In view of the recent spate of Forum letters on personal mobility devices (PMDs), I applaud policymakers for not taking the easy way out by going for an outright ban.
While this might immediately quell voices of dissent, it would prevent many others from ever benefiting from new micro-mobility options.
Technology will only move forward. Even if regulators cave in now, new micro-mobility alternatives will emerge in time to come. For example, the hoverboard that was mooted more than two decades ago in the movie Back To The Future could well become reality in the near term.
Should we as a society, continue to apply a carte blanche ban on all such devices?
Some writers also pointed to similar curbs in countries such as Germany as the way forward. In Germany, e-scooters will soon be allowed on roads but not pavements. However, what many reports failed to mention is the fact that cycling lanes in Germany are considered roads, and that there are increased fatalities resulting from accidents between cyclists and motorists. This number can only go up when the new e-scooter rules kick in.

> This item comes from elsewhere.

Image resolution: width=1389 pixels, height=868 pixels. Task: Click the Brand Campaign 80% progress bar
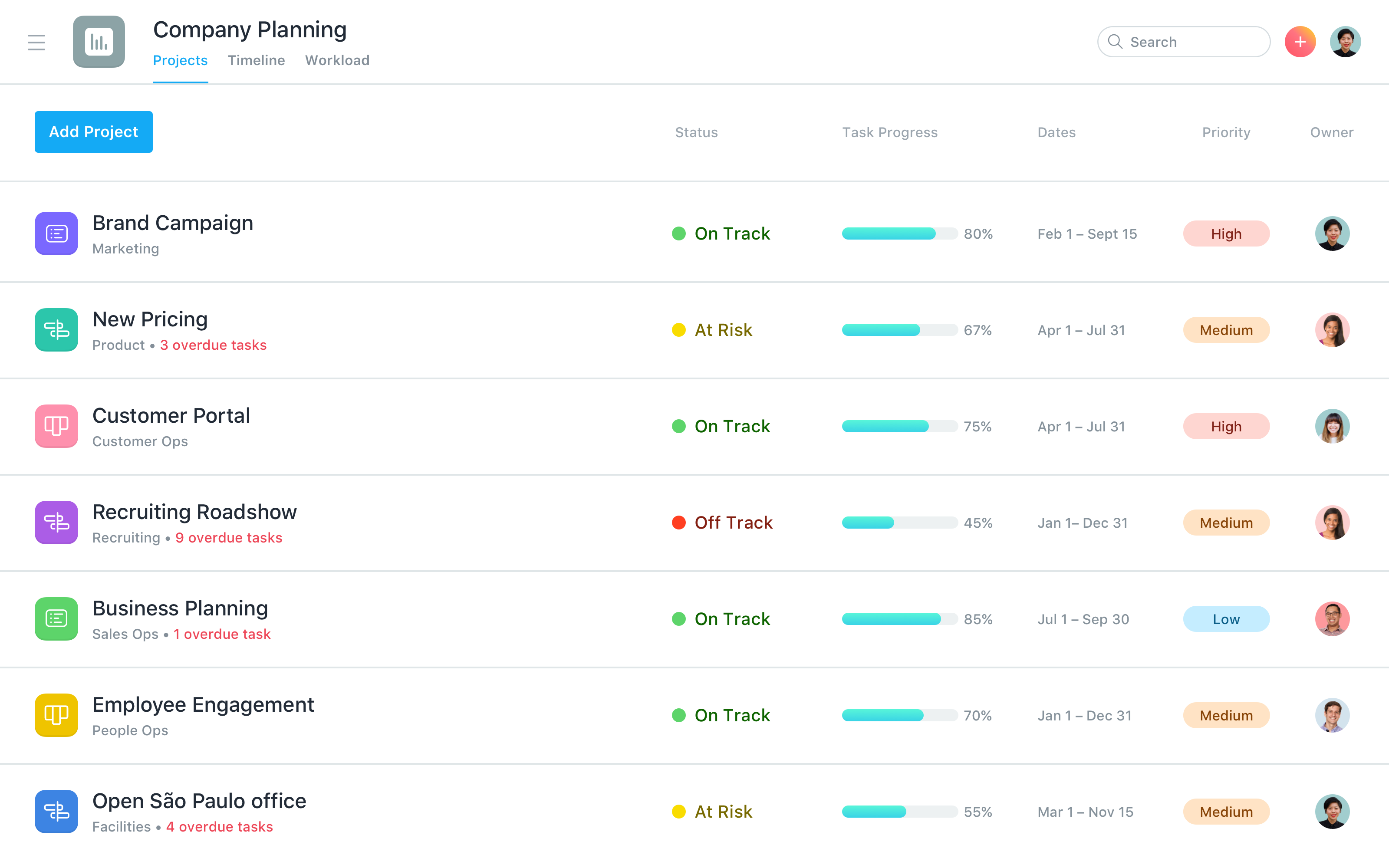tap(900, 233)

In fact, I believe what Germany is doing is not all that different from Singapore. It has not banned e-scooters outright. It is also looking at building better infrastructure, possibly akin to Singapore's plans to build more cycling paths to better segregate mobility devices from pedestrians and cars.
E-scooters are a relatively new phenomenon here but, even then, laws have been swiftly passed to govern their specifications and usage to protect users and pedestrians. Regular reviews are undertaken by the authorities as well as the Active Mobility Advisory Panel to plug gaps and keep regulations up to date. This is supplemented by extensive public education. This approach is a robust and sustainable one.

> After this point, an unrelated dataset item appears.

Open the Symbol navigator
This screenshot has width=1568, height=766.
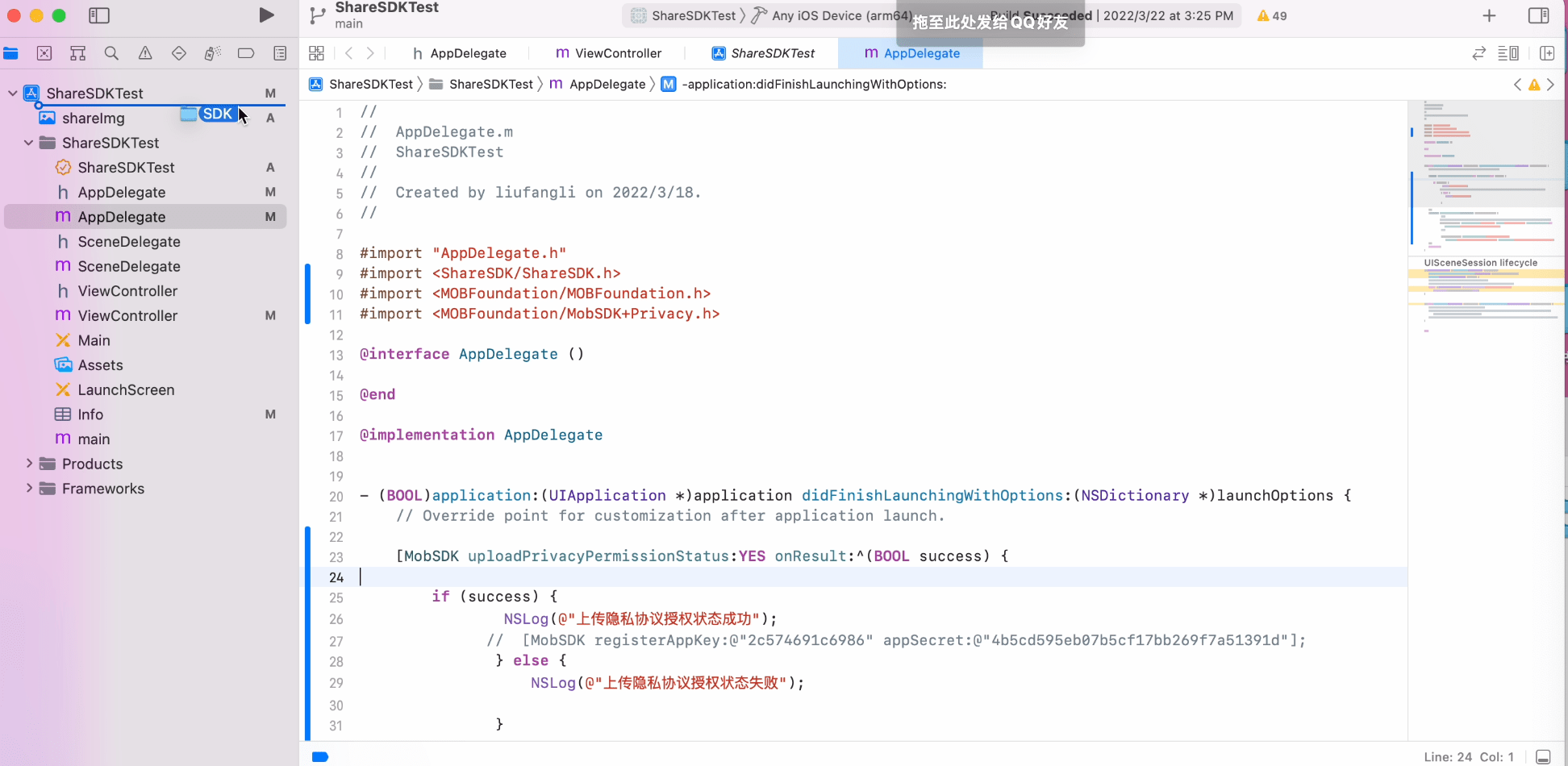[77, 53]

We must continue to chart a new era of micro-mobility transportation that is not only safer for everyone, but also responsible to the environment, our city and our pockets.
I am confident that we will eventually get there, but it is inevitable that there will be some bumps along the way. Our culture of tolerance, graciousness and responsibility must always prevail and never erode. It is what makes us uniquely Singapore.